Records supplied:
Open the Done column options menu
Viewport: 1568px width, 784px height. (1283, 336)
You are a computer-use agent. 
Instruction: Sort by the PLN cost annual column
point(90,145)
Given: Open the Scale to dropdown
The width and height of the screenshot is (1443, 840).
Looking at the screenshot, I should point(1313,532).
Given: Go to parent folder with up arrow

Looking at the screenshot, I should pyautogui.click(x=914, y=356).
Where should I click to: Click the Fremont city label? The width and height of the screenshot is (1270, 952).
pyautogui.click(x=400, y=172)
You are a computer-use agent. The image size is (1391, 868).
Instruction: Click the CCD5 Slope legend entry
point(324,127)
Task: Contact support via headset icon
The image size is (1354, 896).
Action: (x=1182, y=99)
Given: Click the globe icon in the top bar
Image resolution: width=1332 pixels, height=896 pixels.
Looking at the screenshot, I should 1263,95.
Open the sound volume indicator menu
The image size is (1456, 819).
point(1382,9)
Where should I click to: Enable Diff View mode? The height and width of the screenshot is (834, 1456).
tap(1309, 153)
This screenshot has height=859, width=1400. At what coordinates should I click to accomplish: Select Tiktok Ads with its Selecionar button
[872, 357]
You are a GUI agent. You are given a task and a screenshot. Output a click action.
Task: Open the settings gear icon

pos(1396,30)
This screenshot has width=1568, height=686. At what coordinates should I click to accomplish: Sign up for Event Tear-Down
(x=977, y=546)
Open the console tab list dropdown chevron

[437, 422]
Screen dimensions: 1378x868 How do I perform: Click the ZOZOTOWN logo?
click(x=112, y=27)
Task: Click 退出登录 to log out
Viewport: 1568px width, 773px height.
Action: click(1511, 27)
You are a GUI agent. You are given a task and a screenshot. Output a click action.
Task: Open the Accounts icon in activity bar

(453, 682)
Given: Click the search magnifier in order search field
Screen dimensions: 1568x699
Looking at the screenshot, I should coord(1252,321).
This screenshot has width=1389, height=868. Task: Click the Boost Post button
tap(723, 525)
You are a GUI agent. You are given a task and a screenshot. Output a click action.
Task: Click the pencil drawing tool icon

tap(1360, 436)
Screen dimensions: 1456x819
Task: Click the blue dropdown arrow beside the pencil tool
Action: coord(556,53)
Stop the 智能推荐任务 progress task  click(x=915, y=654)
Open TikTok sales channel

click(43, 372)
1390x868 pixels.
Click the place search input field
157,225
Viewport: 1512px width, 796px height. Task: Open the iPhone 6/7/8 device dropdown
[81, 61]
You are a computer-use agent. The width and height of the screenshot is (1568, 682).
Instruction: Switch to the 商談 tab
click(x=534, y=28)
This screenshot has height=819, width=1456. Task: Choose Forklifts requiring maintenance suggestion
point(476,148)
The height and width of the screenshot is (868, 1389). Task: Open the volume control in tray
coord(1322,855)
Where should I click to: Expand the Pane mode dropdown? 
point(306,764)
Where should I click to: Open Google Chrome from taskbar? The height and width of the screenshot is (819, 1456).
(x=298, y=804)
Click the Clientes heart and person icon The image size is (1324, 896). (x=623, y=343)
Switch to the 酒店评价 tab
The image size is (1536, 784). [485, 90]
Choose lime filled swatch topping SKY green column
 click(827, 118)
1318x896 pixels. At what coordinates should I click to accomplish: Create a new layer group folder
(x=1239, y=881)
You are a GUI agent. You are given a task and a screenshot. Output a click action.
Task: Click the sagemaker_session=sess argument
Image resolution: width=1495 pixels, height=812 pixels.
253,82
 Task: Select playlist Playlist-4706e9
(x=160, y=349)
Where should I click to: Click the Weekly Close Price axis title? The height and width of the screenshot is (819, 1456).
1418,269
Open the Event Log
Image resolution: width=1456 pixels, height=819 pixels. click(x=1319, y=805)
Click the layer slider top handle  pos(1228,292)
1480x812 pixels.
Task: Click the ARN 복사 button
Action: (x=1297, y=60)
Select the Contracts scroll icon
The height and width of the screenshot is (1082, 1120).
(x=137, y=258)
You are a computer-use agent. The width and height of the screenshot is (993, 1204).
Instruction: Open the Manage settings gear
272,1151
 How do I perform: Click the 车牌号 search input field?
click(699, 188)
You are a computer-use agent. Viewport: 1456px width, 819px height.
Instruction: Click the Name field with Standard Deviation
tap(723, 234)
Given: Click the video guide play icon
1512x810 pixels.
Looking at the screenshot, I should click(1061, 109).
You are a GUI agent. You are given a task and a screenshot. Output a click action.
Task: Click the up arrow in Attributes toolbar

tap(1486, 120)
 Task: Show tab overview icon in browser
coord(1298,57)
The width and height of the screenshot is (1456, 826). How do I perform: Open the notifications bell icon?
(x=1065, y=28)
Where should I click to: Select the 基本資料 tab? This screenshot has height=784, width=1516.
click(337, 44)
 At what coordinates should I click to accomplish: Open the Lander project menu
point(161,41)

Your task: Give back exactly the lines from the line holding "1512x810 pixels." through the last line of the listing, including both.

Exercise output:
1512x810 pixels.
Looking at the screenshot, I should click(1061, 109).
You are a GUI agent. You are given a task and a screenshot. Output a click action.
Task: Click the up arrow in Attributes toolbar

tap(1486, 120)
 Task: Show tab overview icon in browser
coord(1298,57)
The width and height of the screenshot is (1456, 826). How do I perform: Open the notifications bell icon?
(x=1065, y=28)
Where should I click to: Select the 基本資料 tab? This screenshot has height=784, width=1516.
click(337, 44)
 At what coordinates should I click to accomplish: Open the Lander project menu
point(161,41)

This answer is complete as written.